▸ **Directions for this task**: Rewrite the rows from the line with "Where should I click to: Collapse" to the line with "tap(947, 579)", both ends included, with the requests kept in full. Scale each click coordinate in the answers by 0.3 and round to the nearest whole number, with halves going up.

▸ **Data provided**:
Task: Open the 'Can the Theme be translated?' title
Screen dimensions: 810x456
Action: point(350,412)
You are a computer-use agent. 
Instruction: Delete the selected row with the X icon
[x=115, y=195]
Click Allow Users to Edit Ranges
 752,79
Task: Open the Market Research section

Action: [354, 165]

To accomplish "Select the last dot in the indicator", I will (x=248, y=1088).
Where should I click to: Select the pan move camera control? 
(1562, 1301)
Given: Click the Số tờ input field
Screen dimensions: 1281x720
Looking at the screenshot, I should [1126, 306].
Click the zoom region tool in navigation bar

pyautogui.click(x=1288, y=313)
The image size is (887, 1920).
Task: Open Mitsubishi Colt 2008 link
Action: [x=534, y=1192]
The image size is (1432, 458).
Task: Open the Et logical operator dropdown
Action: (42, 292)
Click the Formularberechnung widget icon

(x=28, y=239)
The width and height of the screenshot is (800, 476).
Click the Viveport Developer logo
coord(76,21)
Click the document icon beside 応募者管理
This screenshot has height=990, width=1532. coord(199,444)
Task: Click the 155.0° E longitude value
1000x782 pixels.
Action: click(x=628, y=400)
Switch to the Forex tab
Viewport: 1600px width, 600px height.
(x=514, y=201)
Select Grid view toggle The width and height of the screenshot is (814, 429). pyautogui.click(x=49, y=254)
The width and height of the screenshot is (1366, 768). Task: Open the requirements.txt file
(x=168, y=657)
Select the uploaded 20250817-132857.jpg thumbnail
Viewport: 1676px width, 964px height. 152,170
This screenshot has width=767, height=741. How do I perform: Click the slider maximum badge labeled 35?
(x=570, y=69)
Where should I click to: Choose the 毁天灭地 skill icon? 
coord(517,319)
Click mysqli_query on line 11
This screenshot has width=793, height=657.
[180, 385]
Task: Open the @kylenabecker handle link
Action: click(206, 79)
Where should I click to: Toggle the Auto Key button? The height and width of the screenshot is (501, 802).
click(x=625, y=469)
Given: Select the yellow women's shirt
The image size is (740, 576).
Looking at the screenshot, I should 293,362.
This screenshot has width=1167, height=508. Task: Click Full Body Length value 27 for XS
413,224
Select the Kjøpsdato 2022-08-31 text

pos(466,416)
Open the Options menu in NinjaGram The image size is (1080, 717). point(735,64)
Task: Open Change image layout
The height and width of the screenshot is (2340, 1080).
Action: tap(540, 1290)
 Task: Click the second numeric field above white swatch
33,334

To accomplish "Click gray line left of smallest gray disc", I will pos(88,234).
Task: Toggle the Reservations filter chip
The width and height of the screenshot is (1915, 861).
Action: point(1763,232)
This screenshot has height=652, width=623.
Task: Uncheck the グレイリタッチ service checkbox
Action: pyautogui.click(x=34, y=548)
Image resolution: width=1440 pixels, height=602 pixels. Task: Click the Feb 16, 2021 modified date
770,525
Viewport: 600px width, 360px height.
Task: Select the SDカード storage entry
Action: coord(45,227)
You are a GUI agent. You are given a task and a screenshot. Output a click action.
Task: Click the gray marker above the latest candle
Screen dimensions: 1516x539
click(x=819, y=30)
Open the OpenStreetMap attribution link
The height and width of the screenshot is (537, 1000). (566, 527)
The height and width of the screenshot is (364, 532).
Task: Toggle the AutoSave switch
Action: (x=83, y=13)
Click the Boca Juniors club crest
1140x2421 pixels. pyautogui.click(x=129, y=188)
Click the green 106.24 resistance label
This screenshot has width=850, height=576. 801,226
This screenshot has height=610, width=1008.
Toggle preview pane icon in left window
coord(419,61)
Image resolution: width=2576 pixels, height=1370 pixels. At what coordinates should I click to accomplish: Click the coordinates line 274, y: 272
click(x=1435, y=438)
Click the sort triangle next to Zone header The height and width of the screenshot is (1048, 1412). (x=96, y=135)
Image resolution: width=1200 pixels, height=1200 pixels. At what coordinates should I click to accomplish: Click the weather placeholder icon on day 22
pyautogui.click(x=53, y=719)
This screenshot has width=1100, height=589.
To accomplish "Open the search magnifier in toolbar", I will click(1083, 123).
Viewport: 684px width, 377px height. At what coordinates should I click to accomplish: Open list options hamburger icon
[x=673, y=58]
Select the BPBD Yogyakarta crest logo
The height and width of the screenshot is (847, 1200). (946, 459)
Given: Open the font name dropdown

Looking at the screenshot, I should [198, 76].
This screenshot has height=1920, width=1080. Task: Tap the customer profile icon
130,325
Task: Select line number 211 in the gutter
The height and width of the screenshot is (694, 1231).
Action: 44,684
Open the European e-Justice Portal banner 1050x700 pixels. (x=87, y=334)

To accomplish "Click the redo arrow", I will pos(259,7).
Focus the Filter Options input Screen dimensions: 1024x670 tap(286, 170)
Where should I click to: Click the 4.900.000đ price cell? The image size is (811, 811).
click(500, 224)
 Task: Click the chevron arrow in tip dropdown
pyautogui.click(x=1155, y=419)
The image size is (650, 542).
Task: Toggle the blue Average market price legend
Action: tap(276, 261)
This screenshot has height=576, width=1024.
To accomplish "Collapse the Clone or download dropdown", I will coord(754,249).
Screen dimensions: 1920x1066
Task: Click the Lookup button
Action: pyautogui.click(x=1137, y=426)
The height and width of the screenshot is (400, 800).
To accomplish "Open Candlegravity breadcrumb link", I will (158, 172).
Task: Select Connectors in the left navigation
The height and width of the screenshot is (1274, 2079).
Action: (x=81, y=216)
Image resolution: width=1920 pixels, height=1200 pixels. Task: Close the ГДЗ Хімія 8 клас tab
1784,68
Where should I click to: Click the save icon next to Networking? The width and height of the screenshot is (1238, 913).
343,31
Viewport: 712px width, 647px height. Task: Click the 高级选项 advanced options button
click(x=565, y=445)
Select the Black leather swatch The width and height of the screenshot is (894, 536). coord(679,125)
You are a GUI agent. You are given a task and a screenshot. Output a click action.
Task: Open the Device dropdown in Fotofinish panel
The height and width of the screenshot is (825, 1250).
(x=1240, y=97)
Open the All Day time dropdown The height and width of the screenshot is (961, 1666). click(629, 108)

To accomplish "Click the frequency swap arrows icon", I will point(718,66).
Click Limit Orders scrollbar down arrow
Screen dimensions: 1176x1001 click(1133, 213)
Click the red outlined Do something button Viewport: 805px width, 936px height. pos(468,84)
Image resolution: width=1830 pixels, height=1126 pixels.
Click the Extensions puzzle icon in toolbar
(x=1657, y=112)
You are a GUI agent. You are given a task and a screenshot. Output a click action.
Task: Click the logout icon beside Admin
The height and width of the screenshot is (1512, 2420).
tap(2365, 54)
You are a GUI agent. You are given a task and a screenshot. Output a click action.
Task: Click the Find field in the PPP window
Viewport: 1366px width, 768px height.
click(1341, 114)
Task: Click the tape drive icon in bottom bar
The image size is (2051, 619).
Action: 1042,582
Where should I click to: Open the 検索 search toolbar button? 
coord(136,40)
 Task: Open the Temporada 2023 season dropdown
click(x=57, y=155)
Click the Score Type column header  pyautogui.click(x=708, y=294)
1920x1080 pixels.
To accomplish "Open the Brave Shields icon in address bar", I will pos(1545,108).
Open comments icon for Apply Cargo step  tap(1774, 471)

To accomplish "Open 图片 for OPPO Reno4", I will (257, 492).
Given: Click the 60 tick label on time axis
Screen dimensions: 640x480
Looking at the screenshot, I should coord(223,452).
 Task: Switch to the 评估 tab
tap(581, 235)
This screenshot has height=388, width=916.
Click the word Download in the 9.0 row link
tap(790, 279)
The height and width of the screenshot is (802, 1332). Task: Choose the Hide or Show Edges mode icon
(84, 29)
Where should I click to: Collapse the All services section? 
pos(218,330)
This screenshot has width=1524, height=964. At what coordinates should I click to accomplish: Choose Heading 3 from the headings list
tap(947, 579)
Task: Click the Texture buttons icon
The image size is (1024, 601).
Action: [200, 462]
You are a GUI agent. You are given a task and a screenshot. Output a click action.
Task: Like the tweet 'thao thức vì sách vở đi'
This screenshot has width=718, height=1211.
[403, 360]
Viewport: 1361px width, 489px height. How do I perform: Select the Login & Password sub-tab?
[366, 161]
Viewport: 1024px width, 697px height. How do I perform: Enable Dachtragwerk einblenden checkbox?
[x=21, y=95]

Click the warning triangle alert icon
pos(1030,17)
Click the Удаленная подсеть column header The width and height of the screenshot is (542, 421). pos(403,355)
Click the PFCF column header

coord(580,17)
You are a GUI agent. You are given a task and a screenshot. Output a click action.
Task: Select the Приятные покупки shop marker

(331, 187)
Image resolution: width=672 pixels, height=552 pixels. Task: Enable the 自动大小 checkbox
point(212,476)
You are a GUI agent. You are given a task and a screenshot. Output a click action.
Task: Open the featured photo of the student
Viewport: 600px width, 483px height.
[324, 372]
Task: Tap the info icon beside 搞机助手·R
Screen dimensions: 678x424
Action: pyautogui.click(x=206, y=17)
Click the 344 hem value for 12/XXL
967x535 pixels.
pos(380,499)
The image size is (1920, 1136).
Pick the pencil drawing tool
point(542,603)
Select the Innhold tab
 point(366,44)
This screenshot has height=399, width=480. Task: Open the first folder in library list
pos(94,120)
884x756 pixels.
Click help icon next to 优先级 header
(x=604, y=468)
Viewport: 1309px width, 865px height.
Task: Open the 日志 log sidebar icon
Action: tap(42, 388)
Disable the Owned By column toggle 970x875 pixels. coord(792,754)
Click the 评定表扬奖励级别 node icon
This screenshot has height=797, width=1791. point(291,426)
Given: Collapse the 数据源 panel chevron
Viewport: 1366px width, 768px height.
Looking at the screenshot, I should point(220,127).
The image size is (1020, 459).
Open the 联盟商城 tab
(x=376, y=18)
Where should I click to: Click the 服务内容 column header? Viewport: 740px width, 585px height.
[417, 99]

▸ **Answer to this problem**:
Where should I click to: Collapse the All services section? 
pos(65,99)
This screenshot has width=1524, height=964. At what coordinates should I click to accomplish: Choose Heading 3 from the headings list
tap(284, 174)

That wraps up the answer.